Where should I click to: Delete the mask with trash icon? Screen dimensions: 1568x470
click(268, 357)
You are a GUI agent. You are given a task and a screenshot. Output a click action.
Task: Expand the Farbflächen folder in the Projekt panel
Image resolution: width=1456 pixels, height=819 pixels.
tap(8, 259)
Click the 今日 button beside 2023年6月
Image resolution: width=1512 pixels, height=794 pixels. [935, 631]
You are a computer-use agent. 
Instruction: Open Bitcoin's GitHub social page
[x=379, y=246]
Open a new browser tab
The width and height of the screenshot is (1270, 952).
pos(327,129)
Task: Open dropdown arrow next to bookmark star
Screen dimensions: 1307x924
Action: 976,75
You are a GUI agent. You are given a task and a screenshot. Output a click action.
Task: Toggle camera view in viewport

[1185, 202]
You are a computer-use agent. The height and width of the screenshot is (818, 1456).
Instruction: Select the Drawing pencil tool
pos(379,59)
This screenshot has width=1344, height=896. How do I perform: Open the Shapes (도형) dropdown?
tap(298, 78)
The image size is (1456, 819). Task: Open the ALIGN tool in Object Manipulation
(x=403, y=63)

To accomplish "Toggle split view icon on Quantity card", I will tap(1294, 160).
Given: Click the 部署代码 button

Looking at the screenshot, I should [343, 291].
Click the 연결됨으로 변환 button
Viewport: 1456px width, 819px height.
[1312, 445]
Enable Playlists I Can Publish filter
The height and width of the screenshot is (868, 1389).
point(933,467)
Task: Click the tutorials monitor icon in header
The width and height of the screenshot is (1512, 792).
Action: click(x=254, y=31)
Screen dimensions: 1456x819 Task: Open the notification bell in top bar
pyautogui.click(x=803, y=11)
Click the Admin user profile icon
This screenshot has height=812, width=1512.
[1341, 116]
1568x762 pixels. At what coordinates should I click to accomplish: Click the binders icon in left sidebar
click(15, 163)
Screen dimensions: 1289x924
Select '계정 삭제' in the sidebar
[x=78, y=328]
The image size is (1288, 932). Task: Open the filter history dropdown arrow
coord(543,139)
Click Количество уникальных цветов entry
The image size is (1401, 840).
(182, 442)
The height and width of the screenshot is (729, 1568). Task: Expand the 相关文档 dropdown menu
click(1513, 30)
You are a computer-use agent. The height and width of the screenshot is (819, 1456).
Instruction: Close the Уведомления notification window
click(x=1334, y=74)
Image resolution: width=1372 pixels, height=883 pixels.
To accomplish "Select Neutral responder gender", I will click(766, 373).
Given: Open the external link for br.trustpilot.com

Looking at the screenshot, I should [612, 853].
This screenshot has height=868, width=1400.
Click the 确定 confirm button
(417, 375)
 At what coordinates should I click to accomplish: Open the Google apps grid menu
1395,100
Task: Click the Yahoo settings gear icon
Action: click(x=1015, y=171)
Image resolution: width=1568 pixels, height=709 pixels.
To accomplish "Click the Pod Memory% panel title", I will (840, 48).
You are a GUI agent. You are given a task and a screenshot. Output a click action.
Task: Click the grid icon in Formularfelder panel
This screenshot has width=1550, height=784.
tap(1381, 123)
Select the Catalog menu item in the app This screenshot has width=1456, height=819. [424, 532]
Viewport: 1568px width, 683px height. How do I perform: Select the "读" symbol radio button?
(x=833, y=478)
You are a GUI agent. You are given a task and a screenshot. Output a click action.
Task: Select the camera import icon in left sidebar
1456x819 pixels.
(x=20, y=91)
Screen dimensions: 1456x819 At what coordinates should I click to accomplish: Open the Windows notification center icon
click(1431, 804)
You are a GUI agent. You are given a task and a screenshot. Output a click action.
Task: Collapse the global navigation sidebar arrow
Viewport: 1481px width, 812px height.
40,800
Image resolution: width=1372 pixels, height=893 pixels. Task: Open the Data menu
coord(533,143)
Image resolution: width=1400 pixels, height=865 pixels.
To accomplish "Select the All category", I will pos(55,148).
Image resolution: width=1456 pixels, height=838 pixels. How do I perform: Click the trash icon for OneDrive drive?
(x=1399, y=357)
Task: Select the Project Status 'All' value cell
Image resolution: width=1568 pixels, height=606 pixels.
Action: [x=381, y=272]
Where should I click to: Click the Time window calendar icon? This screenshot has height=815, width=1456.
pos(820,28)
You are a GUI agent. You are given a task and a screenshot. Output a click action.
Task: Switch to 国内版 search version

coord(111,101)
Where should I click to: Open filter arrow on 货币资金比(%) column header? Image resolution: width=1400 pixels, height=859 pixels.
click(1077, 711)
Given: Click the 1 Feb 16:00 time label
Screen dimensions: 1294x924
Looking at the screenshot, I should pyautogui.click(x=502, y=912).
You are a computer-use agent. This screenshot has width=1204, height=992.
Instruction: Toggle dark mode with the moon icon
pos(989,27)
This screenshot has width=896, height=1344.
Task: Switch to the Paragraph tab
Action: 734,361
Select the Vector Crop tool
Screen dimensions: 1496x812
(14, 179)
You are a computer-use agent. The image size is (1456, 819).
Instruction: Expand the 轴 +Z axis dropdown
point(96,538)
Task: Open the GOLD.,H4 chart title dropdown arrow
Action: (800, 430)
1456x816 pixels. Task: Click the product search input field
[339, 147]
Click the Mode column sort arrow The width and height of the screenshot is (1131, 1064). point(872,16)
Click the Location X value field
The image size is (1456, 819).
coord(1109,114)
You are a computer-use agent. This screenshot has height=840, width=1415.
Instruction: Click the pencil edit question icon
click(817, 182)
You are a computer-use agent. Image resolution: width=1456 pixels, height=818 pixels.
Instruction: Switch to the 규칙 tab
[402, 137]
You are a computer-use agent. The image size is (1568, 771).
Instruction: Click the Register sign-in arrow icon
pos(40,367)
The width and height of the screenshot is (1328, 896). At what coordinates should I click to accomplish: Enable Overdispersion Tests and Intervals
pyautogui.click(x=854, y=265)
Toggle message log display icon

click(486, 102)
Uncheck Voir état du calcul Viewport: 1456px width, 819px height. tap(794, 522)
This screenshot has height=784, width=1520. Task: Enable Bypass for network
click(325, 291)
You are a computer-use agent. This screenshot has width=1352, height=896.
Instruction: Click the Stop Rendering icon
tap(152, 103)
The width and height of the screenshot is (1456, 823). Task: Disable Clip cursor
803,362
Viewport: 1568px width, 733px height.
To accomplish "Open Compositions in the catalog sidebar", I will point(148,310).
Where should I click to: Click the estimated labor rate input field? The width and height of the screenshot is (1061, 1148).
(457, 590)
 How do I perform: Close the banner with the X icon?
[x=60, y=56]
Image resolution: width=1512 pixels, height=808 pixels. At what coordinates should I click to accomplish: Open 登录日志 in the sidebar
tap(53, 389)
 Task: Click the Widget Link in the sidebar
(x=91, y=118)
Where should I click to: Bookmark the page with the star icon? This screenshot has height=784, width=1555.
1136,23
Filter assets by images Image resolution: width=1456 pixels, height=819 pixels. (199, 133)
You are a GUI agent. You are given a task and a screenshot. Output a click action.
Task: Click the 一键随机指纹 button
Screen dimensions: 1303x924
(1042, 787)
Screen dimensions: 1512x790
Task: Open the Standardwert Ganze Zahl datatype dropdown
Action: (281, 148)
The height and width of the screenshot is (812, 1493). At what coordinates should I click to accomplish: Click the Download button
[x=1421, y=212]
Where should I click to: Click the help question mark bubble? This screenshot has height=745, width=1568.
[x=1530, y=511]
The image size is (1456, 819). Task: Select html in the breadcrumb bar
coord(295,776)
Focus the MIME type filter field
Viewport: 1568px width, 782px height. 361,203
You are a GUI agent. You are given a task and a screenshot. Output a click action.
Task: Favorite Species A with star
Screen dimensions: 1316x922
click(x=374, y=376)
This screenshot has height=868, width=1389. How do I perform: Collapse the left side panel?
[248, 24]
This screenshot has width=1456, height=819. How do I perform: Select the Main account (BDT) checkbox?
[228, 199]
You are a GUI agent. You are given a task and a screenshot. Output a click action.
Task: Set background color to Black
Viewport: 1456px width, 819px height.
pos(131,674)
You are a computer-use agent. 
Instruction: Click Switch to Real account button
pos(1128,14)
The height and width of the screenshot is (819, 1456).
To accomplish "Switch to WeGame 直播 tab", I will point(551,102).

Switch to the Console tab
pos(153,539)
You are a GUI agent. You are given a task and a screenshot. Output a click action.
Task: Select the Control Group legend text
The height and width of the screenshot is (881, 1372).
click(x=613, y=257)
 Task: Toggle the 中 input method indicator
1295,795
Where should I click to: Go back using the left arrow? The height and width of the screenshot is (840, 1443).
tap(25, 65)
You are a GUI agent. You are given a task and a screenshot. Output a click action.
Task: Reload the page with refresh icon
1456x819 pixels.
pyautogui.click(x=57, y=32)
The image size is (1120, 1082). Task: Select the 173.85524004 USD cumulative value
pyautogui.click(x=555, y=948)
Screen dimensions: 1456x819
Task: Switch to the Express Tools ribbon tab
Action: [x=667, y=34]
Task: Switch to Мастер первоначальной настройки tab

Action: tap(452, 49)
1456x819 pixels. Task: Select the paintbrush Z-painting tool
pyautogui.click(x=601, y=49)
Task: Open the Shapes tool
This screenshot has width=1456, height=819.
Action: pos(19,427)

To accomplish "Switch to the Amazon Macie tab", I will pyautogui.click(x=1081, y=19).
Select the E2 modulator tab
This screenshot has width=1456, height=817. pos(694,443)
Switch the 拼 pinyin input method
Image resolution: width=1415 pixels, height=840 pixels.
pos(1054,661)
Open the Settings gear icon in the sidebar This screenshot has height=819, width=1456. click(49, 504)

* **What needs to be done**:
Copy, exactly as written, the lines above, beginning with the one that contains "Image resolution: width=1415" and ending with the last.

* **Exercise result**:
Image resolution: width=1415 pixels, height=840 pixels.
pos(1054,661)
Open the Settings gear icon in the sidebar This screenshot has height=819, width=1456. click(49, 504)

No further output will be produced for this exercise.